Requirements — Recast the rows from the one containing "The width and height of the screenshot is (1000, 562)." through the one containing "point(674,128)", both included, as a Markdown table with the columns Index and Entry. Number each row in Index, put its text in Entry, and omit any blank rows.
---- Provided material
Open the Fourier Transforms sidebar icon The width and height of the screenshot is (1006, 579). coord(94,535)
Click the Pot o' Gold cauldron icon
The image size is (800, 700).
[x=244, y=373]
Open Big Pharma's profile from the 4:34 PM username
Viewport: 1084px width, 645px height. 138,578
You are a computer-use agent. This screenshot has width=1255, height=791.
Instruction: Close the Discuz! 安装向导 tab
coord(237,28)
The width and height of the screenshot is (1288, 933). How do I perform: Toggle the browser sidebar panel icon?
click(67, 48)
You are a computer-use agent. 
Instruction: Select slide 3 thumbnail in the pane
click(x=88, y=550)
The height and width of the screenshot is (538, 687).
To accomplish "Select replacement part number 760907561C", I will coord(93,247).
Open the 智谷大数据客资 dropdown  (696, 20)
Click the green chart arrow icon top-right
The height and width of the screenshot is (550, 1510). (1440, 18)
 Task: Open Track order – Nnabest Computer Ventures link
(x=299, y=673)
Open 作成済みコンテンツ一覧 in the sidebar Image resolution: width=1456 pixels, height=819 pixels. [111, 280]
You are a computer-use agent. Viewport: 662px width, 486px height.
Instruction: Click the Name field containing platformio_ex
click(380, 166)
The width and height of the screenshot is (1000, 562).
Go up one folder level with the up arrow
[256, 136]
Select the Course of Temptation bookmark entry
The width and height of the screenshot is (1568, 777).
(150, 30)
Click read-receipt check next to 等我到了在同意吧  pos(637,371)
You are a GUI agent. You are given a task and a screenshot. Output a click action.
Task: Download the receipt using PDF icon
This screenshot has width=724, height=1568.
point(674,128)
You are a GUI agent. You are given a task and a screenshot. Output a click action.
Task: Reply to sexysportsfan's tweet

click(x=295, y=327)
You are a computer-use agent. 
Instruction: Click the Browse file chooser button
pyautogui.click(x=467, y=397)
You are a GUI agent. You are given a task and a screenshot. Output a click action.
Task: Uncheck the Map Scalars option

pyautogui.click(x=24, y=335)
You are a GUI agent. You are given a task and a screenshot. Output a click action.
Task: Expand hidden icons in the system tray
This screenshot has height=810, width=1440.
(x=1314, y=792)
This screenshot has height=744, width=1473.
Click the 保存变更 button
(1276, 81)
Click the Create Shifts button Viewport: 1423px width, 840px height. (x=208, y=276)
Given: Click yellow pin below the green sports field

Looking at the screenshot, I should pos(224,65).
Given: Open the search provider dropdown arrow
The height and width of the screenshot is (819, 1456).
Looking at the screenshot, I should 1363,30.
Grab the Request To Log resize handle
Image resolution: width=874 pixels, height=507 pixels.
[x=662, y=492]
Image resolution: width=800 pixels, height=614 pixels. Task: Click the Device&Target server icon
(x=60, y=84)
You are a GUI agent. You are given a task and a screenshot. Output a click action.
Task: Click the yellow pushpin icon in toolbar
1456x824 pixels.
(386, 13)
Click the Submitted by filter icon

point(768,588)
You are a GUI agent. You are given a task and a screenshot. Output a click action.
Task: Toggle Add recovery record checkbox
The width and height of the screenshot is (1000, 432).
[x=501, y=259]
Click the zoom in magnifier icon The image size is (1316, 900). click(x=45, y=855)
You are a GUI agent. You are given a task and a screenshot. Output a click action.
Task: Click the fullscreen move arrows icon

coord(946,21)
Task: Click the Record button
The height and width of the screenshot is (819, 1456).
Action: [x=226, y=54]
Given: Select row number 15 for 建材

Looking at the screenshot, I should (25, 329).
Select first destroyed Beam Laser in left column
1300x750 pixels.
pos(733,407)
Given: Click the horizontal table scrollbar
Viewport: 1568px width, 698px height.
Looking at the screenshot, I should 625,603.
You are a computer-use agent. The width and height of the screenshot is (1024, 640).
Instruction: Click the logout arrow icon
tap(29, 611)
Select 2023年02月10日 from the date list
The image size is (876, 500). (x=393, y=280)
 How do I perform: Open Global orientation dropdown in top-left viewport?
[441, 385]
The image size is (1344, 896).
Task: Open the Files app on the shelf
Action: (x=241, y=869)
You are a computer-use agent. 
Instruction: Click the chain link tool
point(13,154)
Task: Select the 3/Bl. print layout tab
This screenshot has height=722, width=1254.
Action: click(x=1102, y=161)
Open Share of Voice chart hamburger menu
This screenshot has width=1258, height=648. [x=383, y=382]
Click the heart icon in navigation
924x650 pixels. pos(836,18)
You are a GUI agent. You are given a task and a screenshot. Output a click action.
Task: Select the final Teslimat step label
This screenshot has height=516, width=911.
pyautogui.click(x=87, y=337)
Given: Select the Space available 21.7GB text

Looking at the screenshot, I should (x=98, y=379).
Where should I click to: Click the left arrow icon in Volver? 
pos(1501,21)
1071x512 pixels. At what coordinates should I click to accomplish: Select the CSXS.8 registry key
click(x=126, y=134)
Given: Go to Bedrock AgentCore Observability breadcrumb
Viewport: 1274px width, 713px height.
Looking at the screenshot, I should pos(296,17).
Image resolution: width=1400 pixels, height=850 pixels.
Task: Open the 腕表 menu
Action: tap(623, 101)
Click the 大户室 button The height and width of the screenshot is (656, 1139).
--------
Exercise solution —
| Index | Entry |
|---|---|
| 1 | The width and height of the screenshot is (1000, 562). |
| 2 | Go up one folder level with the up arrow |
| 3 | [256, 136] |
| 4 | Select the Course of Temptation bookmark entry |
| 5 | The width and height of the screenshot is (1568, 777). |
| 6 | (150, 30) |
| 7 | Click read-receipt check next to 等我到了在同意吧  pos(637,371) |
| 8 | You are a GUI agent. You are given a task and a screenshot. Output a click action. |
| 9 | Task: Download the receipt using PDF icon |
| 10 | This screenshot has width=724, height=1568. |
| 11 | point(674,128) |